{smcl}
{* 29Jan2008}
help for {hi:ldecomp}
{hline}

{title:Title}

{p2colset 5 16 18 2}{...}
{p2col :{hi: ldecomp} {hline 2}}Decomposes total effects in logistic 
regresion into direct and indirect effects.{p_end}
{p2colreset}{...}

{title:Syntax}

{p 8 15 2}
{cmd:ldecomp} {it:depvar} [ {it:control_var1} [...]] } {ifin} {weight} {cmd:,} 
{opt d:irect(varname)} {opt i:ndirect(varlist)}
[
{opt at(control_var1 # [; control_var2 #] [...])}
{opt obs:pr}
{opt predp:r}
{opt predo:dds}
{opt or}
{opt ri:ndirect}
{opt norm:al}
{opt range(# #)}
{opt nip(#)}
{opt int:eractions}
{opt noleg:end}
{opt nodec:omp}
{opt noboot:strap}
{it:{help ldecomp##bootopt:bootstrap_options}} 
]

{p 8 8}
fweights, pweights, and iweights are allowed when the {cmd:nobootstrap} option 
is specified.

{title:Description}

{pstd}
{cmd:ldecomp} decomposes the total effects of a categorical variable in logistic 
regresion into direct and indirect effects using a method method by Erikson et 
al. (2005) and a generalization of this method by  Buis (2008). Say our dependent 
variable is  whether or not someone attends college, and we are interested in 
decomposing the total effect of class background (high or low). We suspect that 
part of the total effect can be explained by differences between the classes in 
performance during high school: higher class children do better at high school 
and children that do better at high school are more likely to attend college. 
This is the indirect effect. The direct effect of class is the effect while 
controlling for the performance: higher class children are more likely to attend
college even if they have the same performance during high school.

{pstd}
There are two ways in which one can see the impact of differences in the 
distribution of performance across classes, and thus get the indirect effect. One 
can fix the logistic regresion coefficients to be equal to the coefficients for 
the lower class and compare the proportion attending college of the group with a 
distribution of performance equal to the lower class and proportion attending 
college of the group with a distribution of performance equal to the higher class.
This way the only difference between the two groups is the distribution of 
performance. Call this method 1. Alternatively, one can make the same comparison 
but fix the logistic regression coefficients to be equal to the coefficients of 
the higher class. Call this method 2.

{pstd}
Similarly, one can control for performance, and thus get the direct effect, 
by fixing the distribution of performance to be equal to the distribution of
performance of the higher class (method 1) or the lower class (method 2). Once these
distributions are fixed one can compare the proportion attending college of the 
group with the logistic regression coefficients of the lower class with the 
proportion attending college of the group with the logistic regression coefficients 
of the higher class. 

{pstd}
If these direct and indirect effects are represented as odds ratios than the total 
effect is the product of the the direct and indirect effect, as can be seen in 
equations 1 (method 1) and 2 (method 2). The O represents the odds of attending
college, the first subscript the distribution of performance and the second 
subscript the logistic regression coefficients.

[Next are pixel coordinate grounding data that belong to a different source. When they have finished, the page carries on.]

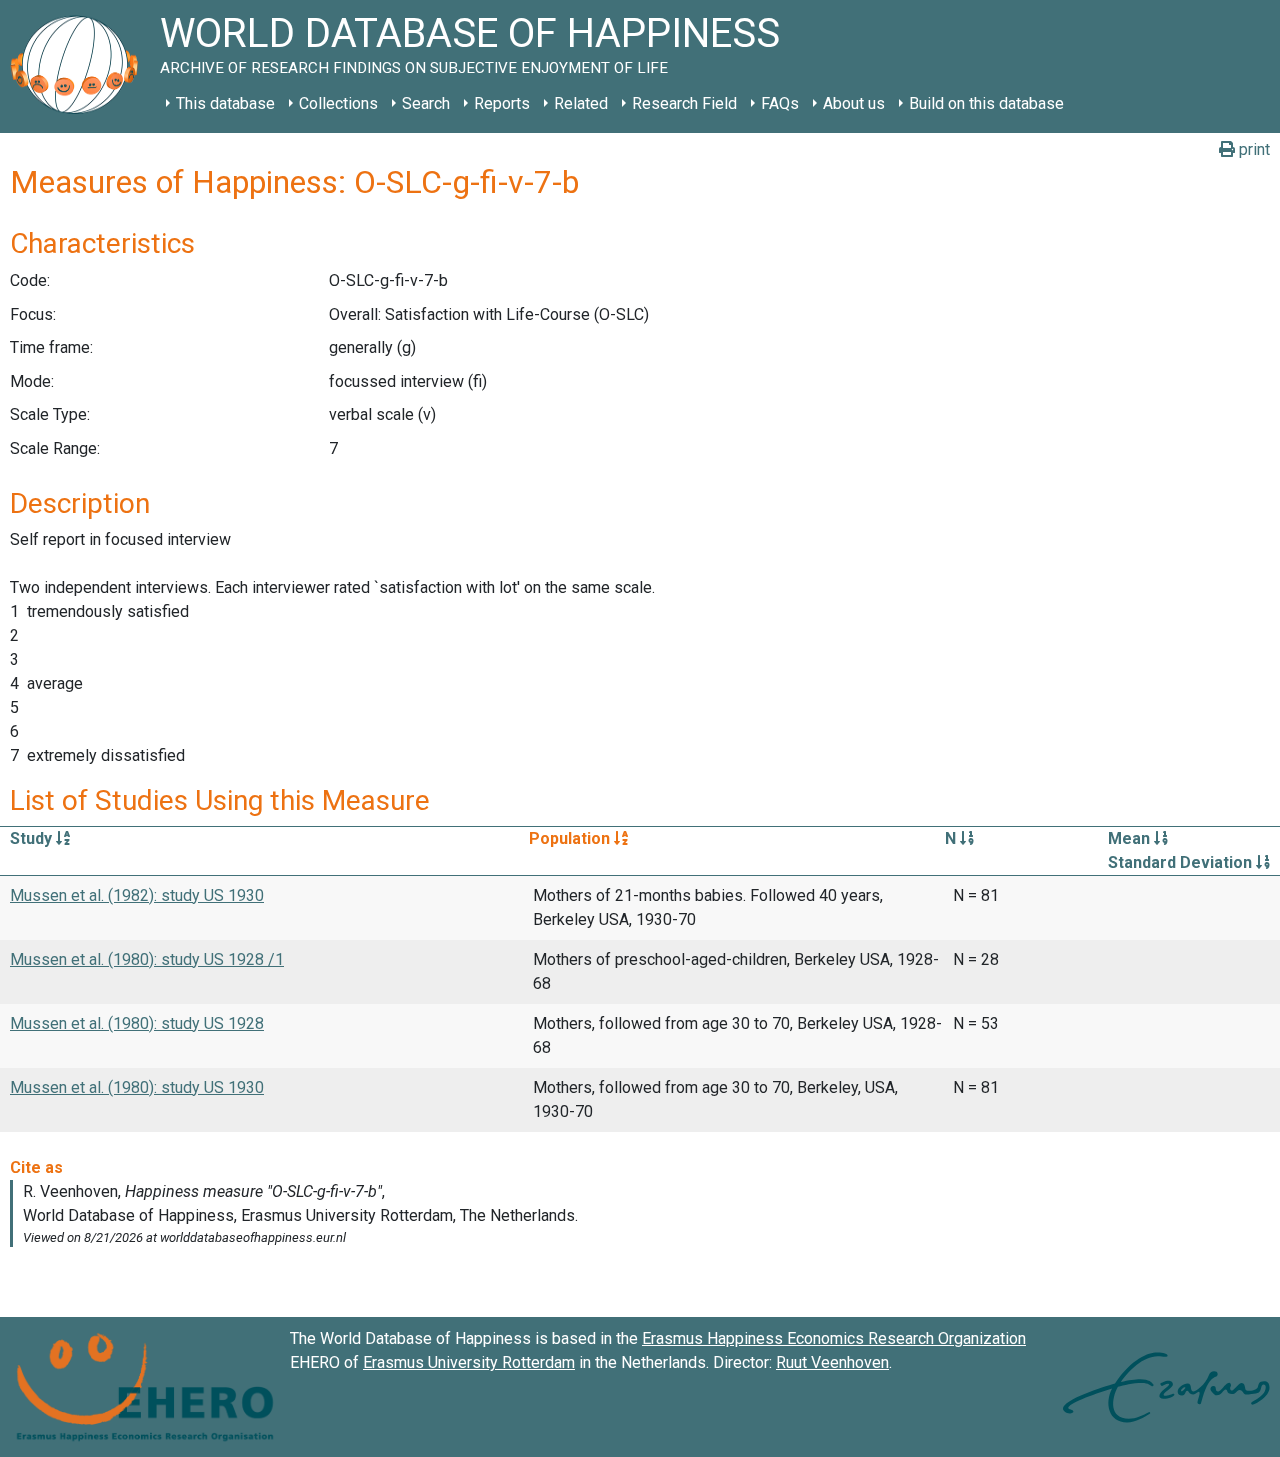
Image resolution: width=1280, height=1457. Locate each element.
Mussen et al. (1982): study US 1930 (137, 895)
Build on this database (986, 103)
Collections (338, 103)
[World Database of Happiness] (80, 66)
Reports (502, 103)
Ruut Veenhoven (832, 1362)
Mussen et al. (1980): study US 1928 (137, 1023)
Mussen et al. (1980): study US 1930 (137, 1087)
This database (225, 103)
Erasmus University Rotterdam (469, 1362)
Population (571, 838)
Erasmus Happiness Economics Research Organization (834, 1338)
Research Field (684, 103)
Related (581, 103)
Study (33, 838)
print (1252, 149)
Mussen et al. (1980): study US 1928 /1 (147, 959)
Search (426, 103)
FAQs (780, 103)
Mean (1131, 838)
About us (854, 103)
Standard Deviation (1182, 862)
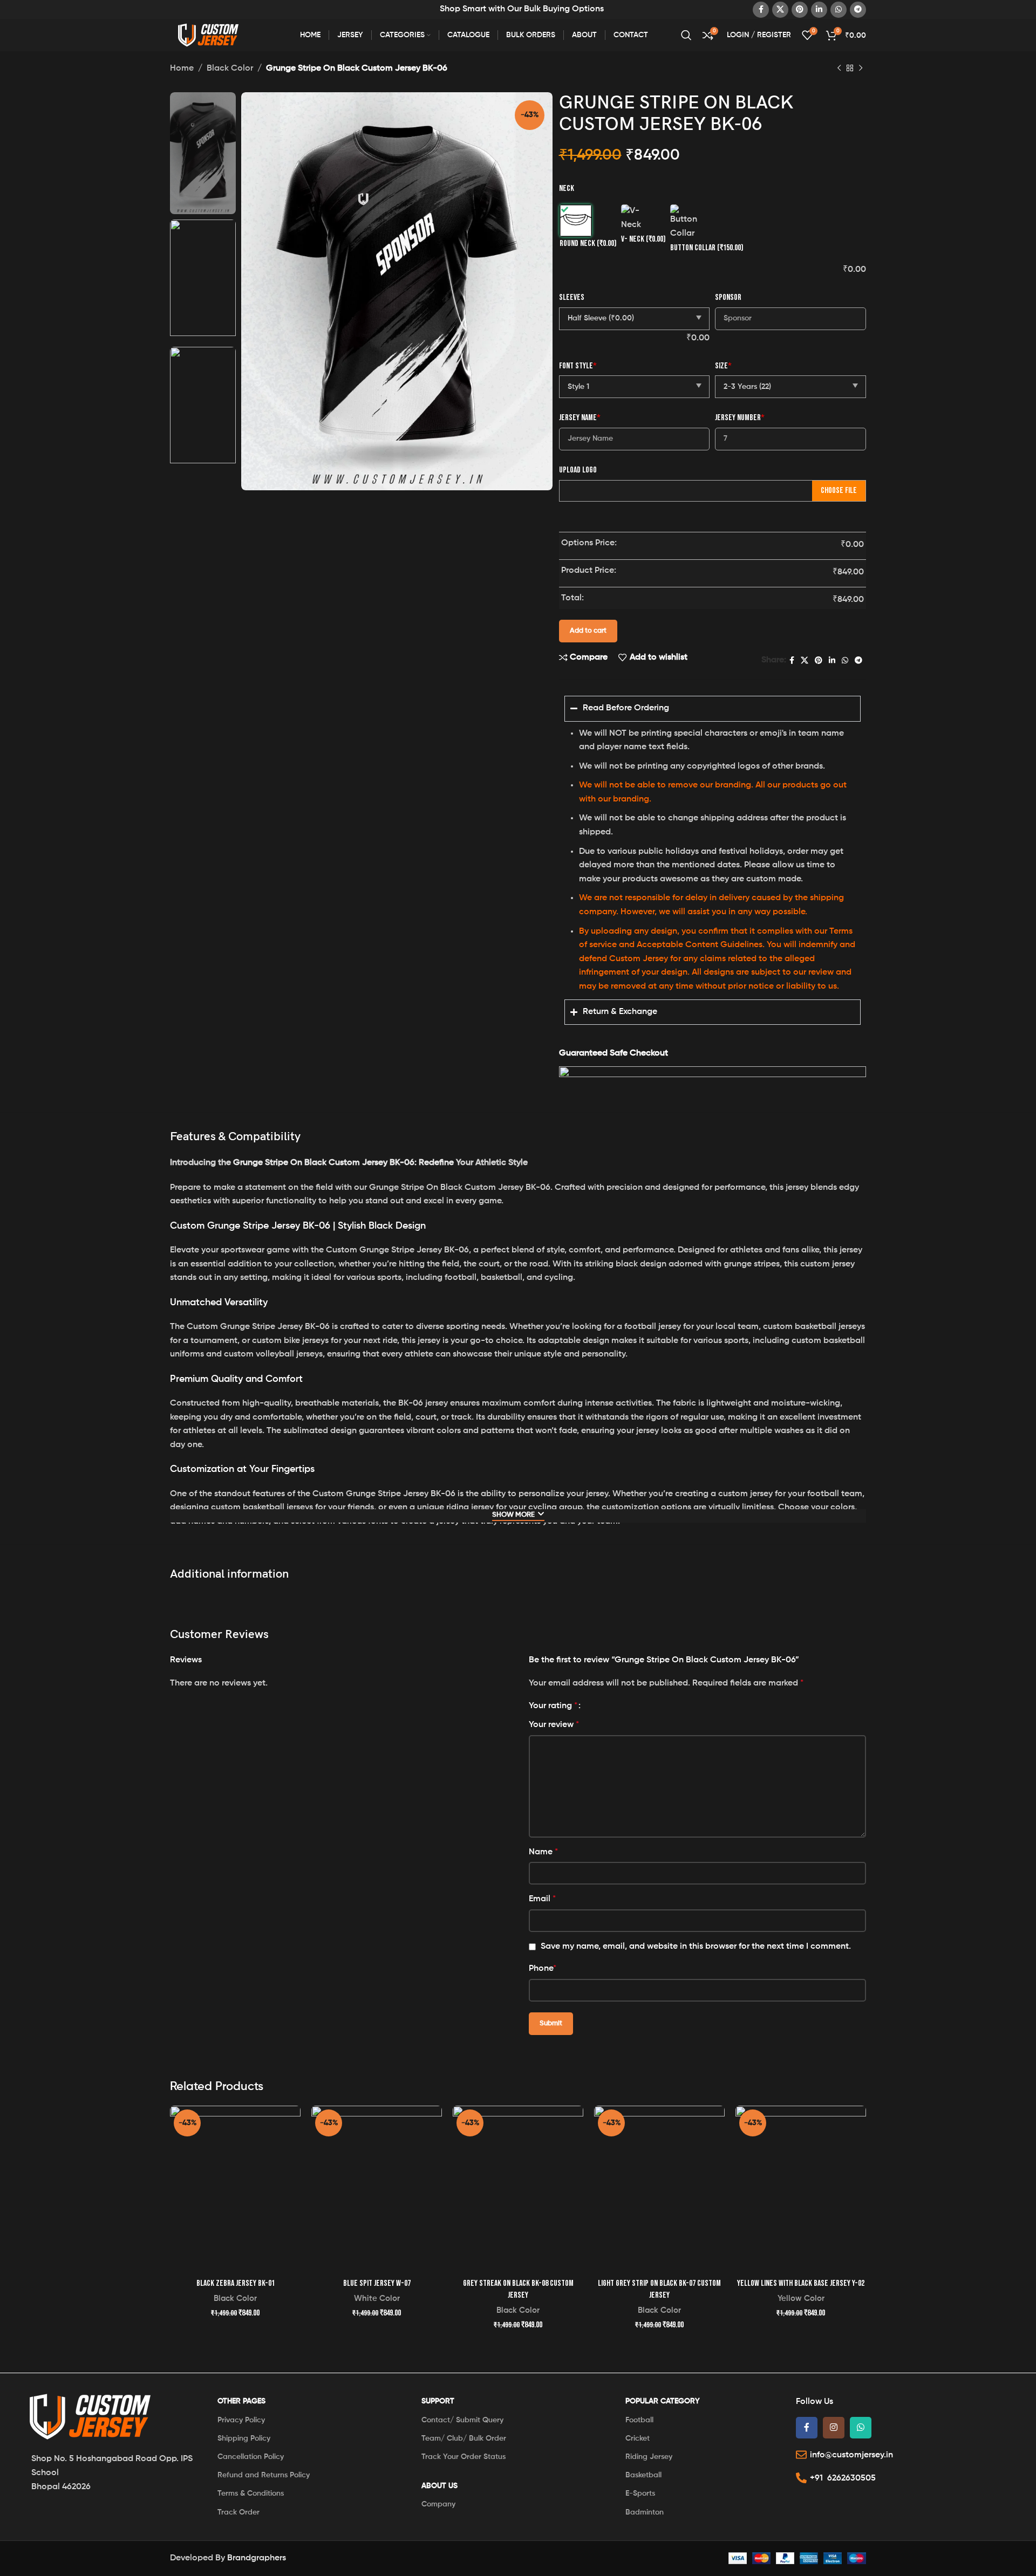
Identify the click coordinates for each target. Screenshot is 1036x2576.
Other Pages (241, 2401)
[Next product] (860, 68)
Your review (554, 1725)
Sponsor (728, 297)
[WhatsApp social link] (838, 10)
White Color (377, 2298)
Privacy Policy (241, 2420)
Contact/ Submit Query (462, 2420)
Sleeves (571, 297)
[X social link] (780, 10)
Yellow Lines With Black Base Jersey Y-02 (800, 2283)
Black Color (230, 68)
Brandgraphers (256, 2558)
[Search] (686, 35)
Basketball (643, 2475)
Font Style (578, 366)
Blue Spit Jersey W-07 (377, 2283)
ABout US (439, 2486)
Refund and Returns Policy (263, 2475)
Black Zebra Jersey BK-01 (235, 2283)
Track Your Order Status (463, 2457)
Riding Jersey (648, 2457)
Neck (566, 188)
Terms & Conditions (250, 2493)
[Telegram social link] (858, 10)
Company (438, 2504)
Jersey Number (740, 418)
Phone (542, 1968)
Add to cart (588, 630)
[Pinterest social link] (800, 10)
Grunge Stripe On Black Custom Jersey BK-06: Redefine (343, 1163)
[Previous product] (839, 68)
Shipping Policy (243, 2438)
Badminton (644, 2512)
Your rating (553, 1706)
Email (542, 1899)
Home (182, 68)
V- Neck (643, 239)
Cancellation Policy (250, 2457)
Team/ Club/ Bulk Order (463, 2438)
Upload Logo (578, 470)
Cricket (637, 2438)
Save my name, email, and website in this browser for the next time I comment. (696, 1946)
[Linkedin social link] (819, 10)
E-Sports (640, 2493)
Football (639, 2420)
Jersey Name (580, 418)
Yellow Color (801, 2298)
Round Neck (588, 243)
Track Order (238, 2512)
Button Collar (707, 248)
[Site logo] (210, 35)
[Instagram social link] (833, 2427)
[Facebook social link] (761, 10)
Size (723, 366)
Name (543, 1852)
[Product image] (235, 2189)
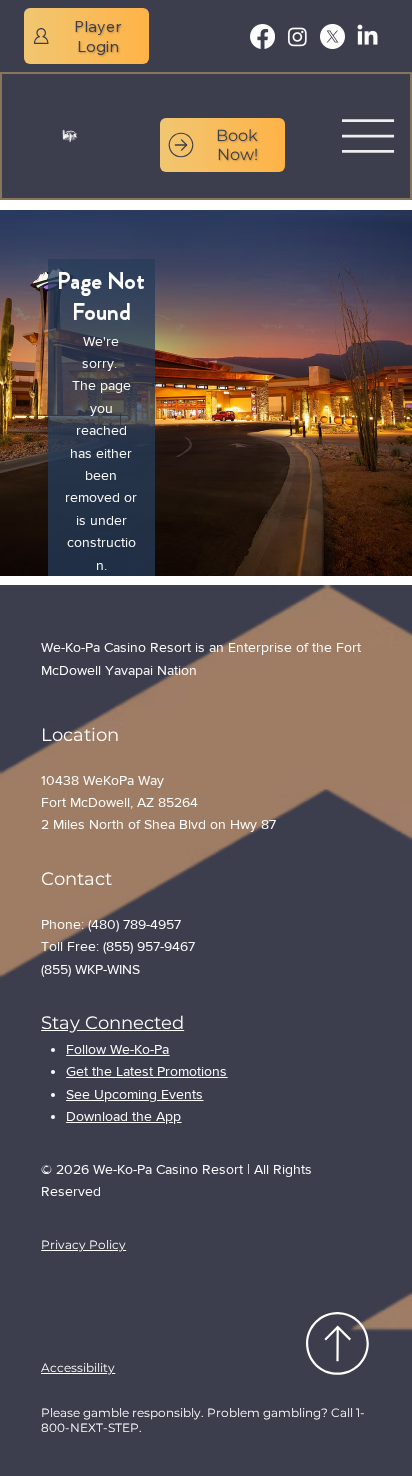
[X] (332, 36)
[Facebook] (262, 36)
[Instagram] (297, 36)
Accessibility (78, 1367)
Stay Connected (112, 1023)
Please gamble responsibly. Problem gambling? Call (198, 1412)
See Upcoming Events (134, 1094)
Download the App (123, 1116)
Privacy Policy (83, 1244)
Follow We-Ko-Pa (117, 1049)
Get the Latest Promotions (146, 1071)
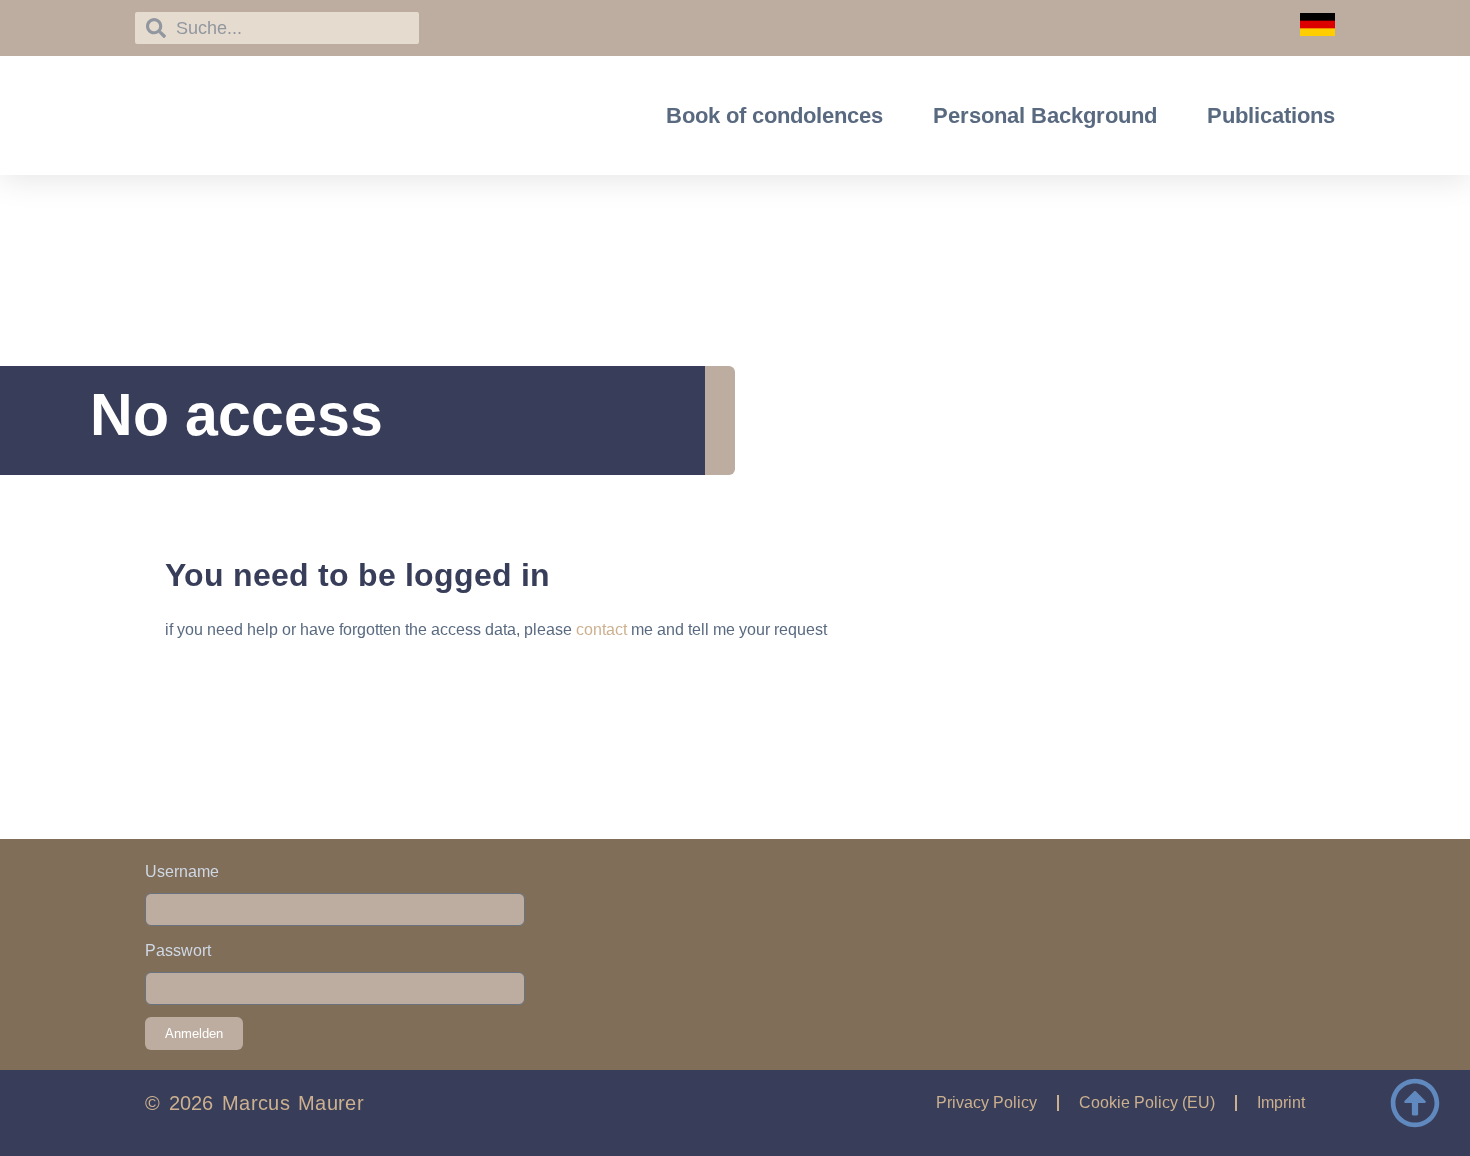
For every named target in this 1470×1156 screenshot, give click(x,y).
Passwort (178, 950)
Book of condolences (774, 115)
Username (182, 871)
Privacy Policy (986, 1102)
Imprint (1281, 1102)
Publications (1271, 115)
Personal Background (1045, 115)
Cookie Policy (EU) (1147, 1102)
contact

{col 8}O_hl{col 17}O_hh{col 26}O_hh
{col 7}{hline 6} X {col 16}{hline 6} = {hline 6}              (1)
{col 8}O_ll{col 17}O_hl{col 26}O_ll

{col 8}O_hh{col 17}O_lh{col 26}O_hh
{col 7}{hline 6} X {col 16}{hline 6} = {hline 6}              (2)
{col 8}O_lh{col 17}O_ll{col 26}O_ll

{pstd}
If these direct and indirect effects are represented as log odds ratios than the total 
effect is the sum of the the direct and indirect effect, as can be seen in 
equations 1' (method 1) and 2' (method 2). 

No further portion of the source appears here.